Porquê? Porque ele é um extraterrestre.
Oh! Como o Megamind!
Vês? Como o Megamind.
Oh! Os cocos têm água dentro! Coco! Já viste uma tarantula? Eu já vi duas. E vi cobras, e baratas, um peixe-neon e um papagaio! E um lagarto.
Um camaleão: Vocês já viram como é que os camaleões andam, não é? Andam assim... de uma forma assim esquisita e vão-se abanando, para a frente, para trás, e ficam meios paralisados. Muitas vezes estão a atravessar uma estrada e fazem isso. Porque eles estão a tentar imitar um folha nas árvores. Com o vento a abanar.
Um camaleão... Folha nas árvores... Com o vento a abanar...

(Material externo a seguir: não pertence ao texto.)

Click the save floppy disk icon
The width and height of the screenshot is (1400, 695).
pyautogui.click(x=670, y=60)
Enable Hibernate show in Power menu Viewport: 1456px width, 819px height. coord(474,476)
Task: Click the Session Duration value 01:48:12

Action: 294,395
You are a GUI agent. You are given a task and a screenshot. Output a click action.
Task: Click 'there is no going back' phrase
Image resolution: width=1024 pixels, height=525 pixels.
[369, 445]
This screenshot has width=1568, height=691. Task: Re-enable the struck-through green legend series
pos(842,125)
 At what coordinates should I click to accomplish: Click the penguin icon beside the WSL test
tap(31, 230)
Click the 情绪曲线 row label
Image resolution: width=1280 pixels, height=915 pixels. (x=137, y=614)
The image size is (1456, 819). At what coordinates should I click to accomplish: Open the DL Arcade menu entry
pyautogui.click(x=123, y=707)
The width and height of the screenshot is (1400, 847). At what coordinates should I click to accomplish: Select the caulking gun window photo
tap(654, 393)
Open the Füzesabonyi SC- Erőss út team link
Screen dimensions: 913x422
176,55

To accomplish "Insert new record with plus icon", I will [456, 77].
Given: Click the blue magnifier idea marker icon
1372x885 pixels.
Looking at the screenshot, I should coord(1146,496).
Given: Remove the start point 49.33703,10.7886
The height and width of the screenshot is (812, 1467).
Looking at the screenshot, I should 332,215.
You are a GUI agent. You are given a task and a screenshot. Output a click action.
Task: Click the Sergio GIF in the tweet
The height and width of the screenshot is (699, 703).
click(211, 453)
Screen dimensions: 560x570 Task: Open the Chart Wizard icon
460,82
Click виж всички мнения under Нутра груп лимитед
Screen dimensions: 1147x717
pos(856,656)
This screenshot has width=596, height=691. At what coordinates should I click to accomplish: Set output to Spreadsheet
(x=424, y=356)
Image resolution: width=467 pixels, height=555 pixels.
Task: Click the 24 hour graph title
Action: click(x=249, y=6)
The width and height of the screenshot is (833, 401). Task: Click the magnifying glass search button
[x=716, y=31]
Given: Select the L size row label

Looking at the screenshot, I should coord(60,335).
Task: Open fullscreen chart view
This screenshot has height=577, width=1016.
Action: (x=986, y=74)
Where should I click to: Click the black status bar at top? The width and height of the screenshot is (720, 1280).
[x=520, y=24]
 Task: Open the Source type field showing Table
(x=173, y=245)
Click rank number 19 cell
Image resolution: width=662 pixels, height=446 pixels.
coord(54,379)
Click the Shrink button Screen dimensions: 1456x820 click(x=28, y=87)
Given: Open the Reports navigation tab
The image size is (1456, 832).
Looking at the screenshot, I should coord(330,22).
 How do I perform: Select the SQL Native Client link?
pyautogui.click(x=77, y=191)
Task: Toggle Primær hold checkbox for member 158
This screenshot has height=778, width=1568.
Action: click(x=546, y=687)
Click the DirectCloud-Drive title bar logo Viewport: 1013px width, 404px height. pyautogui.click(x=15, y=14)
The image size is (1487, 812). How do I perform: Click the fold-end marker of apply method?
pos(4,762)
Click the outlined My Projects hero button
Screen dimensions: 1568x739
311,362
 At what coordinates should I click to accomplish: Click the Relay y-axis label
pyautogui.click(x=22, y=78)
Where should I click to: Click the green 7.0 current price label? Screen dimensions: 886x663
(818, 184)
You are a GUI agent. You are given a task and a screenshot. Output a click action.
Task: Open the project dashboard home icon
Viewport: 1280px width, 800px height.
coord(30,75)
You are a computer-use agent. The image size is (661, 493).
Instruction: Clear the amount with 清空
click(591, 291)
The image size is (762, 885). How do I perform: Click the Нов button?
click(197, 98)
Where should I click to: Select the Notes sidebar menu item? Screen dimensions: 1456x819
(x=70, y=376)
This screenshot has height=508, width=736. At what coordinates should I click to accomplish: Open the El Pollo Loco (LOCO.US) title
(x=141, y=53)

Vrrrumm. Red line. 300 km/h na autoestrada… Outra coisa é um gajo sentir aquele motor a roncar. A velocidade é uma coisa que dá adrenalina!
Com o vento a abanar…
Vrrrumm.
Um camaleão…
Vrrrumm.
Folha nas árvores…
Vrrrumm.
Com o vento a abanar…
Vrrrumm. Red line. 300 km/h na autoestrada… Outra coisa é um gajo sentir aquele motor a roncar. A velocidade é uma coisa que dá adrenalina!
Nunca gramei cowboys.
O nosso destino não somos nós que fazemos. O destino nasce connosco. Sou fadista. Não sou fadista de cantar com voz própria. Mas sinto naquilo que faço o que é o Fado, o que é o sentimento do Fado. Eu não tive irmãs. Ninguém me ensinou a brincar. Ninguém me ofereceu uma boneca. Não havia um baton em minha casa. Ninguém me ensinou a lavar roupa. Por favor. Ninguém me ensinou a gostar de homens. E eu gosto.
Com um mamífero crias uma ligação completamente diferente. Tentamos distanciar-nos. A ligação é muito mais intense. São muito mais parecidos com nós.
O nosso destino não somos nós que fazemos. O destino nasce connosco. Sou fadista. Não sou fadista de cantar com voz própria. Mas sinto naquilo que faço o que é o Fado, o que é o sentimento do Fado.
Vai fazer três anos. Três anos que o meu melhor amigo de infância se suicidou. E só há um mês e tal é que consegui olhar para ele e não chorar. Tenho um bocado a visão que a morte há-de chegar a qualquer pessoa, em diferentes situações, vai acontecer algum dia. A árvore onde ele se suicidou era literalmente ao lado da casa dele. E há ali um recinto que eu não conseguia passar. Sentia uma barreira corporal. Eu não consigo ir para aqui.
Há um truque muito simples que nós usamos que é tapar a cabeça dos animais. E isso serve não só para eles stressarem menos, para ficarem muito mais calmos, para não estarem a visualizar, para não estarem em contacto connosco... mas também para nós.